■ **Goal of the exercise**
Omit the pictures from the entries below and retype everything else exactly.

=======

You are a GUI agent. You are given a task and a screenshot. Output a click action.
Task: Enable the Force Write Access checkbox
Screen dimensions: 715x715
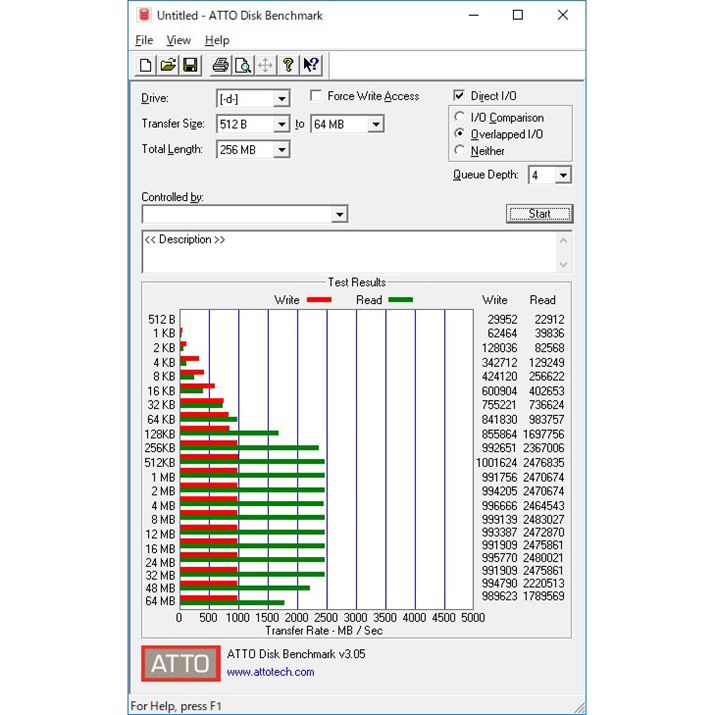pos(315,96)
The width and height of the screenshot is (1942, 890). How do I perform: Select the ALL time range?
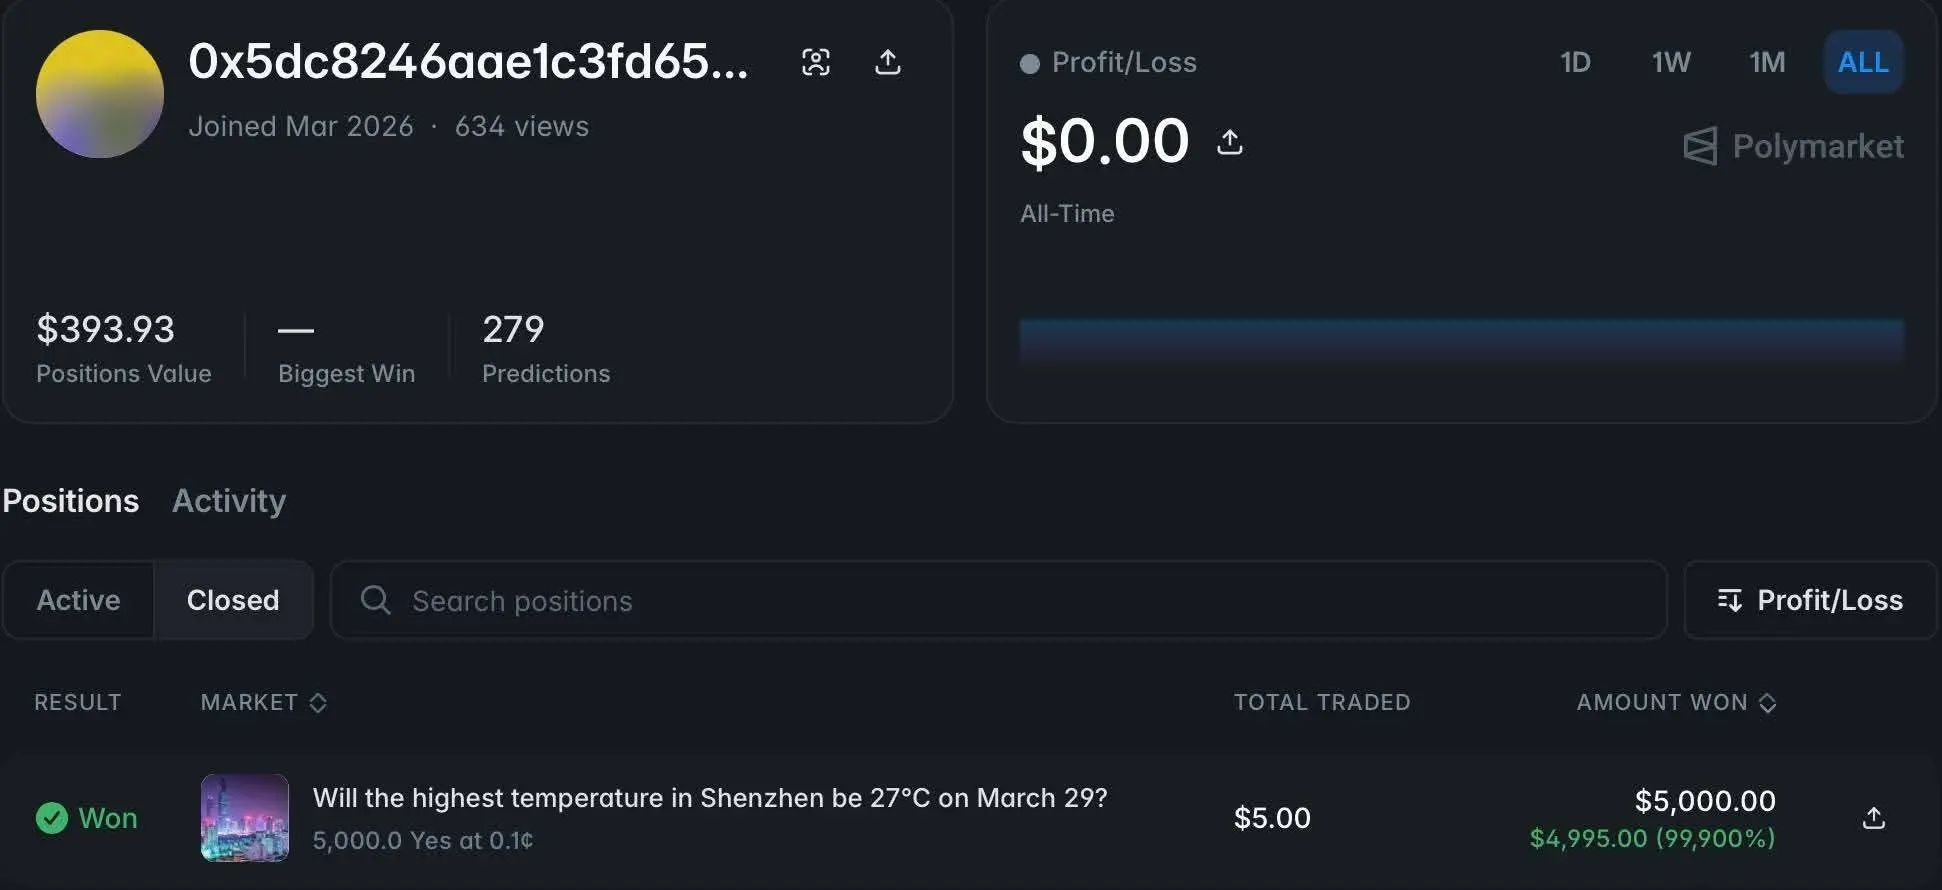(1862, 62)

=======

■ **Finished exercise**
You are a GUI agent. You are given a task and a screenshot. Output a click action.
Task: Enable the Force Write Access checkbox
Screen dimensions: 715x715
pos(315,96)
The width and height of the screenshot is (1942, 890). How do I perform: Select the ALL time range?
(1862, 62)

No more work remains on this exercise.